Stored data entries
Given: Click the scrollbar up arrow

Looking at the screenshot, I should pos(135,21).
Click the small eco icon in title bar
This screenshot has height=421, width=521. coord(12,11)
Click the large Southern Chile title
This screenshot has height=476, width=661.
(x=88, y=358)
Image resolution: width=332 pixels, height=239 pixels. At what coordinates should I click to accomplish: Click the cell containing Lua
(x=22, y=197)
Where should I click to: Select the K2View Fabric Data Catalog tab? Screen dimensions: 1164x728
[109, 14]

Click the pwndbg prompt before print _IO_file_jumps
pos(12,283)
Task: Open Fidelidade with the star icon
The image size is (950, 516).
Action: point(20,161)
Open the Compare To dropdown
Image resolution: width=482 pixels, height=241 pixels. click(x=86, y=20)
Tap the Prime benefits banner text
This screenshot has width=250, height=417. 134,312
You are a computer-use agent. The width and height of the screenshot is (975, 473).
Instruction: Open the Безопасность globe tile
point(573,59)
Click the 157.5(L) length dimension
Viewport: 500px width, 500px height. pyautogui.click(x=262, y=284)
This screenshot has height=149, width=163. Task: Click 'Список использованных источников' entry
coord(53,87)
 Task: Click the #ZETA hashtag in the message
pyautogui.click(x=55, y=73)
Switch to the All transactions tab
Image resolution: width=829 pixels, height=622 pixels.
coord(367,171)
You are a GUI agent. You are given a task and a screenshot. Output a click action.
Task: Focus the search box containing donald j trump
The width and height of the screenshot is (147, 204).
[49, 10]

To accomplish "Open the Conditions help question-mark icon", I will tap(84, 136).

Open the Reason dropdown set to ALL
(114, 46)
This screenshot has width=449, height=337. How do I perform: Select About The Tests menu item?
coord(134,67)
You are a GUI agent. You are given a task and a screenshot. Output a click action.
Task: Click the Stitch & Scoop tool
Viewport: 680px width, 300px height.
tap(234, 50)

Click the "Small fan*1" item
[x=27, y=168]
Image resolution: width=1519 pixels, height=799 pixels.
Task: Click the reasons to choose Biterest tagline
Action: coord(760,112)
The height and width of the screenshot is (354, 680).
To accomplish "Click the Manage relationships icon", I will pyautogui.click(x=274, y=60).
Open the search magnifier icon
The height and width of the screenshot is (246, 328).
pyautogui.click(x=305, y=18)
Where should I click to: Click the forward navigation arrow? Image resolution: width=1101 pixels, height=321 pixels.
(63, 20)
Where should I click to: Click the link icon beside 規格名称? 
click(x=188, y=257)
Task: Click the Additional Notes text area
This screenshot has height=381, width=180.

▸ **Task to complete**: In full and without alteration, repeat the records.

▸ **Solution to this task**:
Given: Click the scrollbar up arrow

Looking at the screenshot, I should pos(135,21).
Click the small eco icon in title bar
This screenshot has height=421, width=521. coord(12,11)
Click the large Southern Chile title
This screenshot has height=476, width=661.
(x=88, y=358)
Image resolution: width=332 pixels, height=239 pixels. At what coordinates should I click to accomplish: Click the cell containing Lua
(x=22, y=197)
Where should I click to: Select the K2View Fabric Data Catalog tab? Screen dimensions: 1164x728
[109, 14]

Click the pwndbg prompt before print _IO_file_jumps
pos(12,283)
Task: Open Fidelidade with the star icon
The image size is (950, 516).
Action: point(20,161)
Open the Compare To dropdown
Image resolution: width=482 pixels, height=241 pixels. click(x=86, y=20)
Tap the Prime benefits banner text
This screenshot has width=250, height=417. 134,312
You are a computer-use agent. The width and height of the screenshot is (975, 473).
Instruction: Open the Безопасность globe tile
point(573,59)
Click the 157.5(L) length dimension
Viewport: 500px width, 500px height. pyautogui.click(x=262, y=284)
This screenshot has height=149, width=163. Task: Click 'Список использованных источников' entry
coord(53,87)
 Task: Click the #ZETA hashtag in the message
pyautogui.click(x=55, y=73)
Switch to the All transactions tab
Image resolution: width=829 pixels, height=622 pixels.
coord(367,171)
You are a GUI agent. You are given a task and a screenshot. Output a click action.
Task: Focus the search box containing donald j trump
The width and height of the screenshot is (147, 204).
[49, 10]

To accomplish "Open the Conditions help question-mark icon", I will tap(84, 136).

Open the Reason dropdown set to ALL
(114, 46)
This screenshot has width=449, height=337. How do I perform: Select About The Tests menu item?
coord(134,67)
You are a GUI agent. You are given a task and a screenshot. Output a click action.
Task: Click the Stitch & Scoop tool
Viewport: 680px width, 300px height.
tap(234, 50)

Click the "Small fan*1" item
[x=27, y=168]
Image resolution: width=1519 pixels, height=799 pixels.
Task: Click the reasons to choose Biterest tagline
Action: coord(760,112)
The height and width of the screenshot is (354, 680).
To accomplish "Click the Manage relationships icon", I will pyautogui.click(x=274, y=60).
Open the search magnifier icon
The height and width of the screenshot is (246, 328).
pyautogui.click(x=305, y=18)
Where should I click to: Click the forward navigation arrow? Image resolution: width=1101 pixels, height=321 pixels.
(63, 20)
Where should I click to: Click the link icon beside 規格名称? 
click(x=188, y=257)
Task: Click the Additional Notes text area
This screenshot has height=381, width=180.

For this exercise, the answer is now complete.